Phew! What a whirlwind the past few months have been. We vacationed, we sold a house, we took work trips, we celebrated milestones with family, all while working our butts off at both work and home. The signs of Spring have us feeling relieved that Winter is finally (knock on wood) OVER. We keep saying that “next week” things will get back to normal, but we have a feeling that it’s full speed ahead until Winter returns.
Although we made it to the other side alive, navigating the hustle and bustle of the past few months has not gone without its challenges. I started going back to a counselor at the start of the year due to returning panic attacks. Maybe my body was sensing what was to come in February and March? My anxiety and depression levels were also out of whack, to the point where I knew I needed professional help. Having candid conversations with my counselor was very valuable. We dove deep and tried to identify the root of my feelings. I love her and the new tools she has given me.
In addition to counseling, I started thinking about taking medication again. If you’ve read past posts of mine regarding my mental health, you know I’ve tried medication but did not like 1) depending on medication to function, I like to handle my mental health naturally through meditation, yoga, etc. and 2) how it made me feel. But in conversations with my husband who, bless his heart, knows the deepest darkest part of this illness, brought up a good point. He asked if I’d rather continue riding this rollercoaster of anxiety/depression/panic attack ups and downs, or start medicine, maybe experiencing some side effects I don’t enjoy, but overall being able to better cope with life.
I sat with this thought for weeks and came to the conclusion that yes, I wanted to try incorporating medication into my holistic mental health efforts. So I talked with my counselor and scheduled an appointment with my primary care provider. When we got to the point of talking about why I was there, I confidently told him that I’m ready to start medication and stick with it. No more quitting when I “feel better.” That’s not how it works. I won’t “get better” or “be cured.” This is a lifelong deal. My doctor confirmed this in the most powerful way and I could have hugged him for it.
Here is what he said to me, “Augusta, I have been seeing you since 2007. Back in 2007, you came to me with these same concerns and we put you on medication. (Which I quit.) When we discovered you had issues with your thyroid (I have hypothyroidism) you never questioned having to take medication for the rest of your life because I could show you on paper that you need it. I can’t show you on paper that you need medication for your mental health, maybe for the rest of your life, but I think you are a person that does. Some people just need more of what only medication can provide.”
He has supported me over the years and is not a “pill pusher” – it’s always, “exercise, diet, spirituality – if something’s causing you pain – get rid of it, quit it, etc.” So this coming from him meant a lot and solidified my decision. He was so right. I am very science/data driven. I need proof. And proof is something he is never going to be able to give me.

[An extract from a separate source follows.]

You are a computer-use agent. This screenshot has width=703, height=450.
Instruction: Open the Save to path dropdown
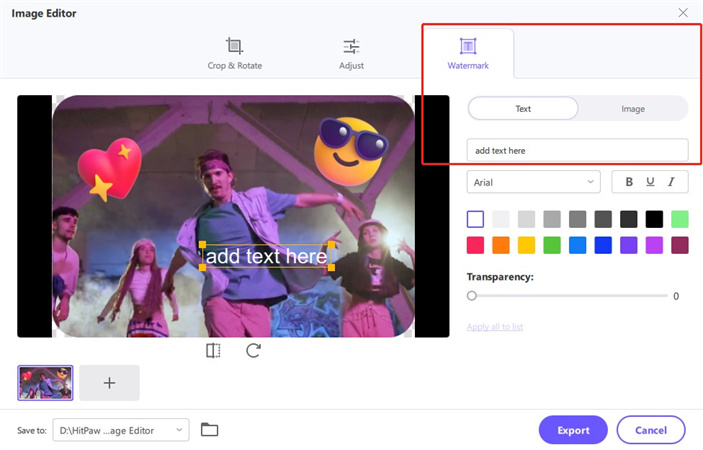pos(120,430)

So here I am, enough weeks in to start feeling the effects of the daily medication. And I’m feeling better. It doesn’t erase everything, but it eases it. I also have a medication that will help with panic attacks when I feel them coming on. Simply knowing that I have these makes me feel more at ease because I don’t have to suffer.
I was already taking daily medication for my thyroid and my vitamin D levels, so I decided to buy one of those Sunday – Saturday pill organizers so I’m religious about taking my medications every day. Because I truly need them to be the best version of myself. Whether I have “proof” for all of it or not, I know my body, I know my mind, and I know there is NO SHAME in taking medication to help them both function normally.
If you have had the same struggles over the years, going back and forth about whether or not to start taking medication for your mental health, I’d be happy to talk with you about it. It took me so many years to finally feel it in my bones that I needed to start it and stick with it. You have to be ready to commit. You can’t let others’ opinions be a factor. You can’t quit when you “feel better.” You have to do what’s best for you. You don’t have to let yourself get to a place you don’t think you can get out of. There is so much out there to help.
Wishing you all the best and sending hugs!